=== DATA UNDER STUDY ===

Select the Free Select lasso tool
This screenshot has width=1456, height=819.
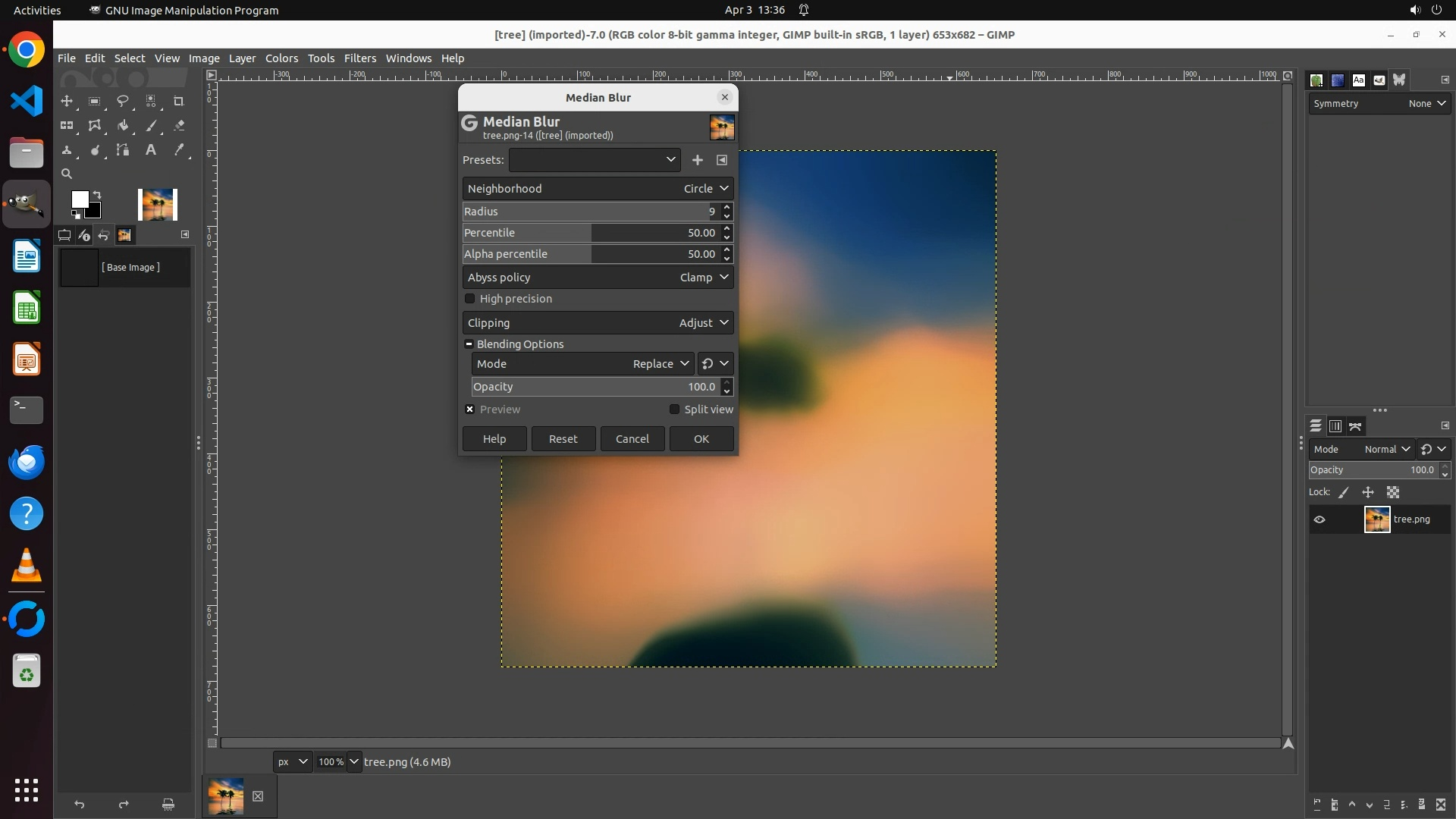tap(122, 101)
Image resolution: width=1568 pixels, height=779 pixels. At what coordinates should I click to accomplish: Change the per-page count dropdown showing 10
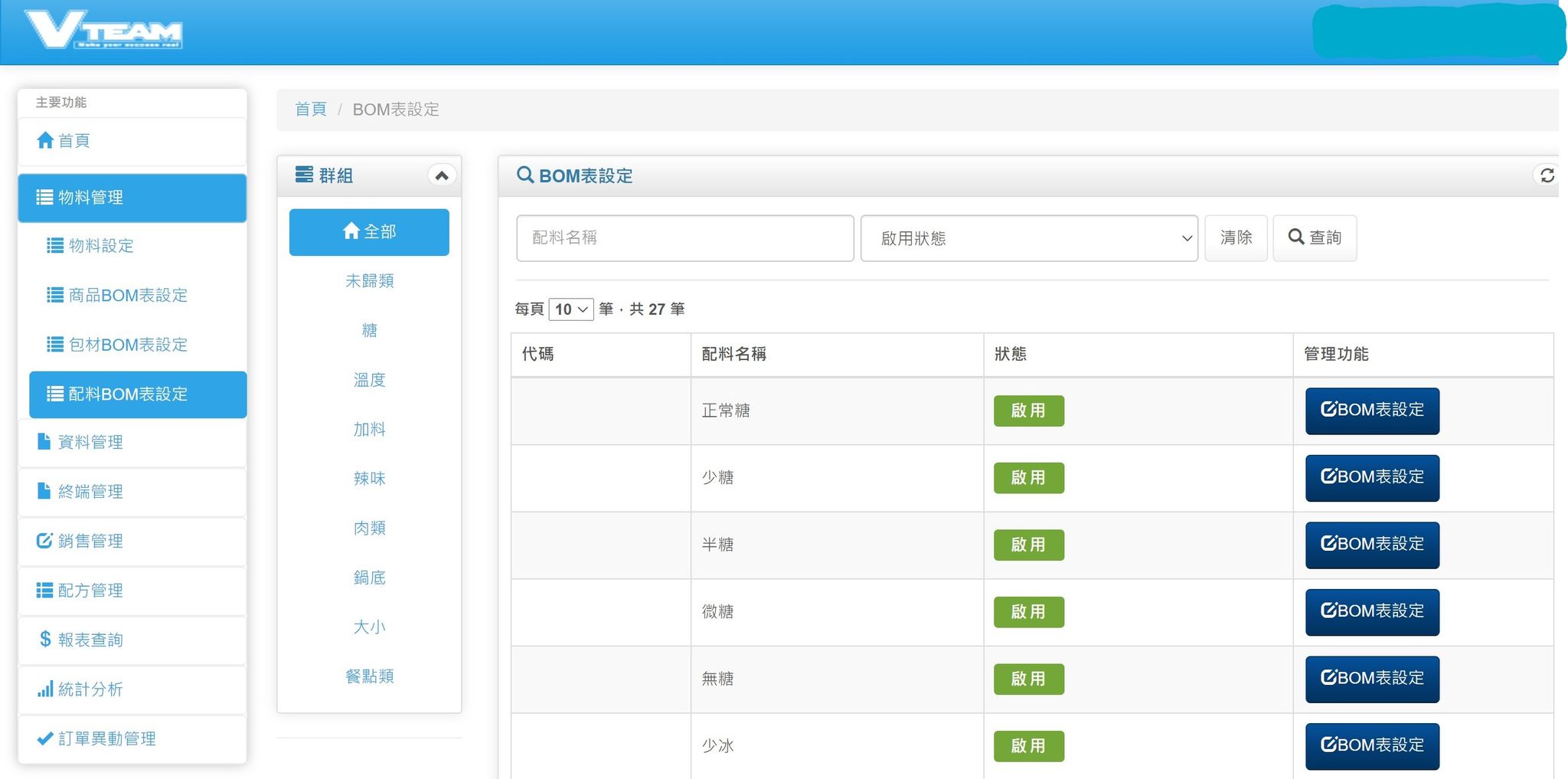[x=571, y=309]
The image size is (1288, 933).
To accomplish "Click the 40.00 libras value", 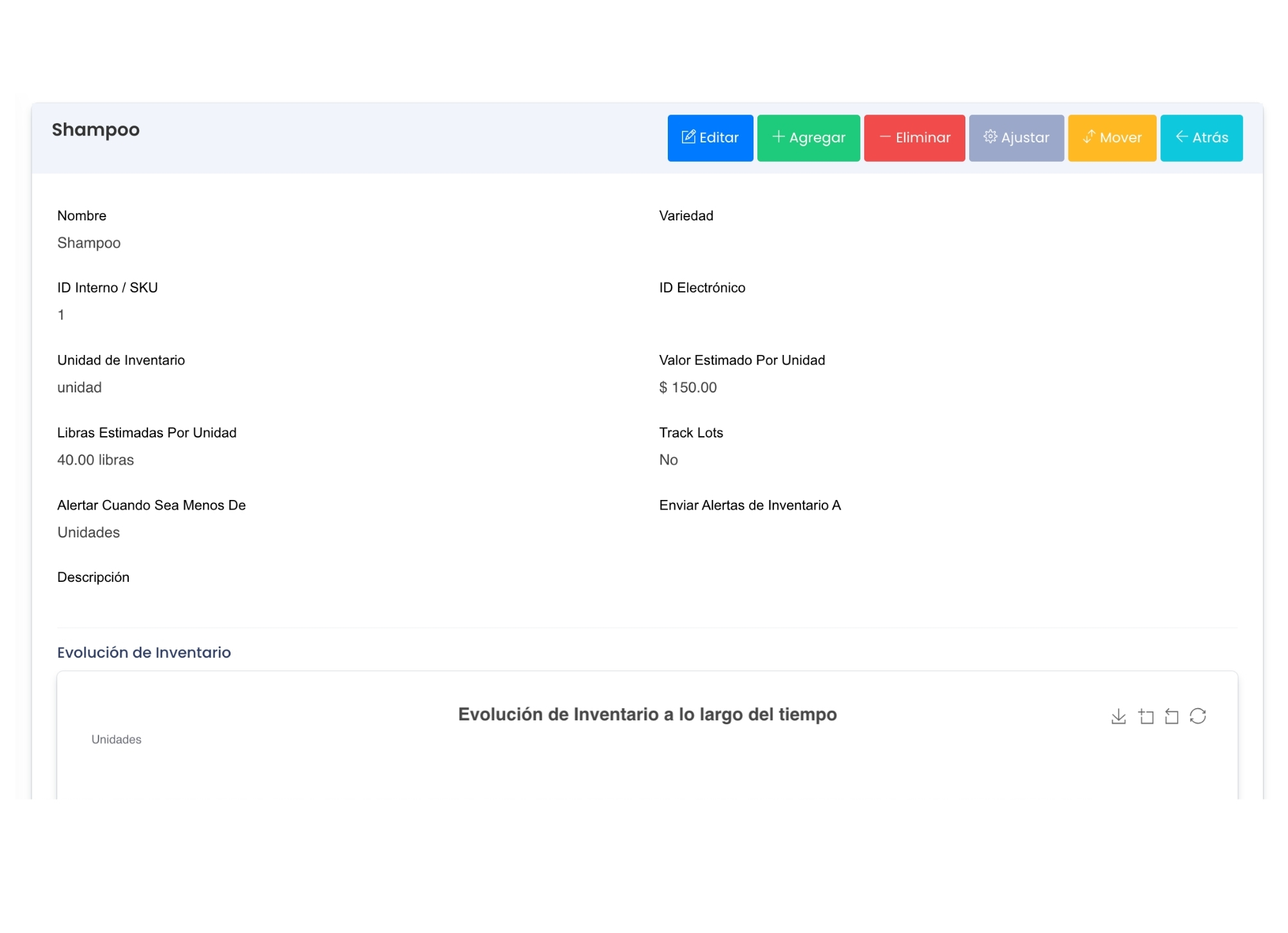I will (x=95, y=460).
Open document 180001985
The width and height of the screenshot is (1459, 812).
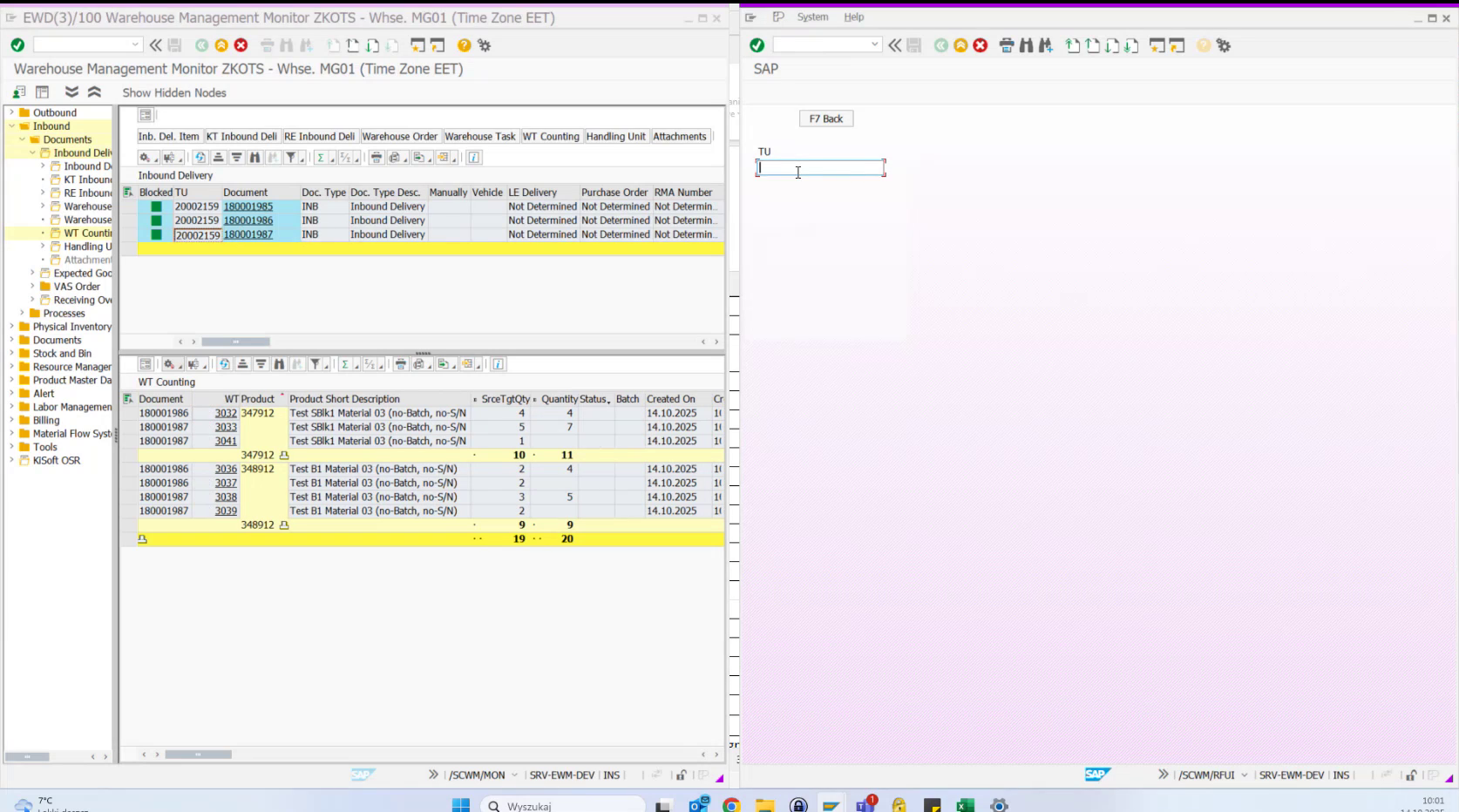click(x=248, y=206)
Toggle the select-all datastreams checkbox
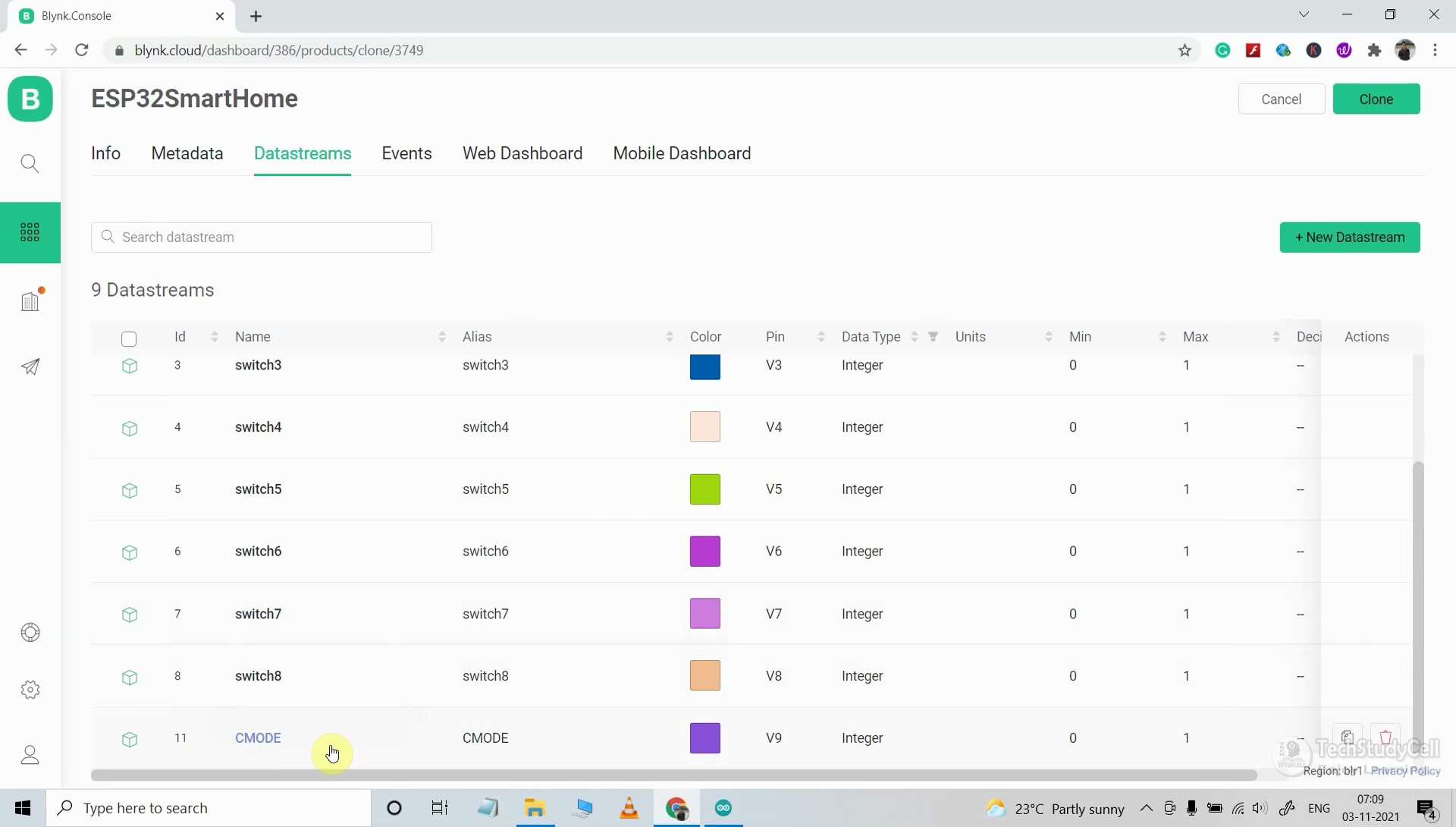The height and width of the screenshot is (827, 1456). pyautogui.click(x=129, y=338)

===

Word for word, output the lines from the beginning of the listing through the line holding "The image size is (1288, 933)." and nothing beyond them. Omit the pictures.

Select the Free Select lasso tool
This screenshot has width=1456, height=819.
tap(122, 101)
Image resolution: width=1568 pixels, height=779 pixels. At what coordinates should I click to accomplish: Change the per-page count dropdown showing 10
[x=571, y=309]
The image size is (1288, 933).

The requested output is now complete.